**Fragmento mostrado**.
********************
El castellano, el más moderno de los romances españoles, empieza a conocerse en León en el siglo X por las visitas de los condes castellanos y sus acompañantes. Estos hombres rudos sorprenden a los cortesanos leone­ses con la tosquedad de su lenguaje en formación, en contraste con el leonés, de más galanuras latinas y más parecido al gallego que al castellano. En las interesantísimas "Estampas de la vida en León en el siglo X" del señor Sánchez Albornoz se imagina una conversación entre leoneses de la corte a propósito del atuendo popular y duro lenguaje de los forasteros castellanos:

"Estos castellanotes -decían los fieles del rey— hasta en el hablar son rebeldes y apartadizos; hablan como nadie habla." "Si —les replica el abad—; el conde, en cuanto se deja llevar un poco de la familiaridad, deja escapar las palabras más desapuestas y raeces... y qué mal suena eso de Castilla, silla y portillo, que se escapa tantas veces de la boca del conde. El se corrige y dice otras veces Castiella y portiello; pero buen trabajo le cuesta. Pues aun parece peor aquel pronunciar mujer y fijo, como dice el conde, en vez de muller y fillio, que no parece sino que silba al decirlo". 'Y si el conde habla así —añadía uno de los fieles del rey— ¡ no digamos nada de sus criados! Uno llamaba a su señor duen Hernando, y decía hazer por facere; se comen la f que parecen vascos, y se comen otras letras mu­chas: pues ¡ no llaman a la reina dueña Elvira!; se les atraviesa el decir domna Gelvira".

¡Parecen vascos!; hacen exclamar aquellos rústicos a damas, abades y caballeros. Lo parecen todos y muchos de ellos lo son.

En el País vasco, los documentos oficiales y literarios se han escrito en castellano desde tiempo inmemorial; incluso en los momentos de mayor libertad y autonomía política. Los nacionalistas vascos que, por tradiciona­lismo, pretenden establecer el uso del vascuence como lengua escrita en los documentos oficiales, rompen en esto —como en otras muchas cosas— la verdadera tradición de su pueblo.

Al barruntar los castellanos, con los vascos, que su vida nacional era incompatible con la monarquía astur-leonesa y al persuadirse más tarde de la evidencia de esa realidad, el reino astur-leonés seguía en su designio de restaurar para las oligarquías godas el imperio de Toledo. "No fue, pues, Castilla, sino León el primer foco de la idea unitaria después de la caída de la España goda", dice Menéndez Pidal; a lo que agregamos nos­otros que, contra todo lo que se dice, Castilla no fue esto ni antes ni después, aun cuando en Castilla como en otras partes de España, hay muchos partidarios de un unitarismo cerrado.
********************
**Material**.

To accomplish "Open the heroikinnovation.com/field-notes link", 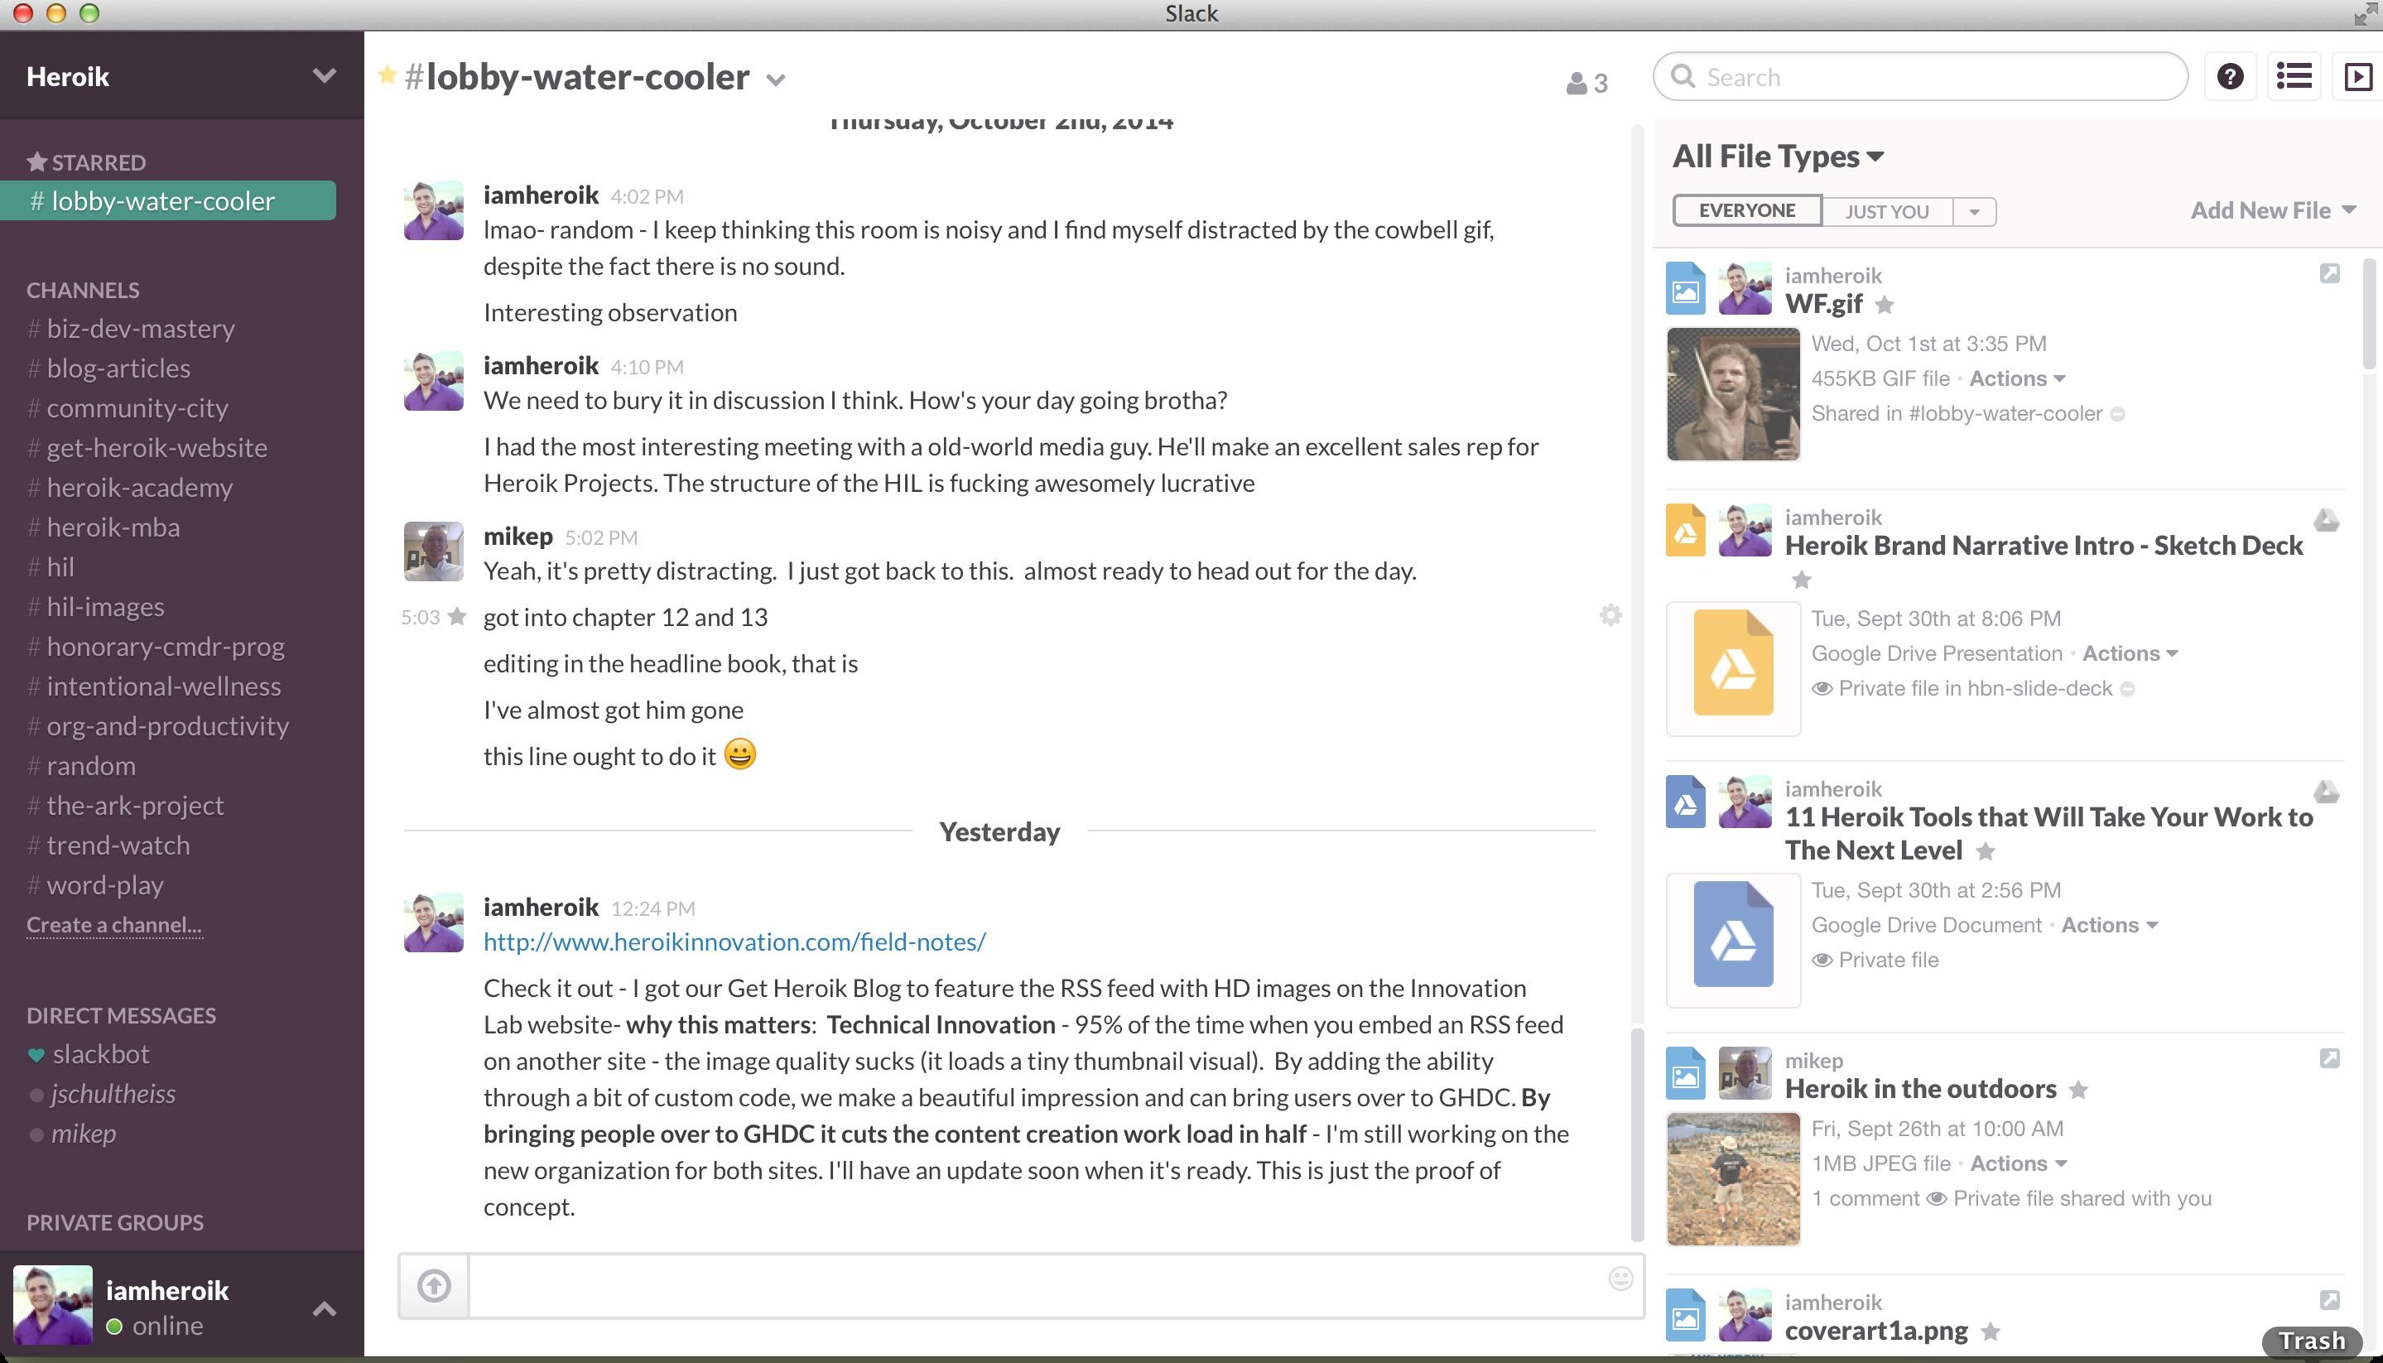I will point(736,941).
********************
**Acciones requeridas**.
A) Responde estas preguntas a partir del fragmento sobre el castellano:
(i) ¿En qué siglo empieza a conocerse el castellano en León?
(ii) ¿Cómo llamaban los criados del conde a la reina?
(iii) ¿A quién atribuye el fragmento la afirmación de que León fue el primer foco de la idea unitaria?
B) Prosigue el fragmento sobre el castellano a partir de su última oración.
Los datos no guardan relación alguna con el fragmento sobre el castellano.

**Respuestas del ejercicio**.
A)
(i) En el siglo X.
(ii) La llamaban dueña Elvira.
(iii) A Menéndez Pidal.

B)
El proceso de la independencia de Castilla es muy significativo y, tal vez por ello, hay gentes que quieren que no se hable de él. En la España medieval, como en toda Europa, son frecuentes las secesiones de reinos y condados, pero por discordias hereditarias, por impaciencias de sucesores, por feudatarios ansiosos de sacudir el yugo feudal y convertirse en sobera­nos o por otras causas de ambición o interés personal. Pero el caso de Castilla queda fuera de lo corriente, porque obedece a sentimientos de nacionalidad que en la Europa feudal carecían de bases, pues, pese a la disgregación en pequeños feudos, la cultura y los sistemas económicos, po­líticos y sociales eran tan semejantes que a los vasallos les daba lo mismo depender de un señor que de otro. Para el castellano la independencia era cosa mucho más importante. El proceso de la independencia de Castilla es el de todas las emancipaciones por motivo de nacionalidad: primero, una observación de sí mismo que pone de manifiesto la discordancia del pueblo dominado con la metrópoli; después, se quieren organismos que satisfagan al país disidente; finalmente se rompe con el dominador y se instaura la independencia. A veces la segunda fase ni tiene lugar.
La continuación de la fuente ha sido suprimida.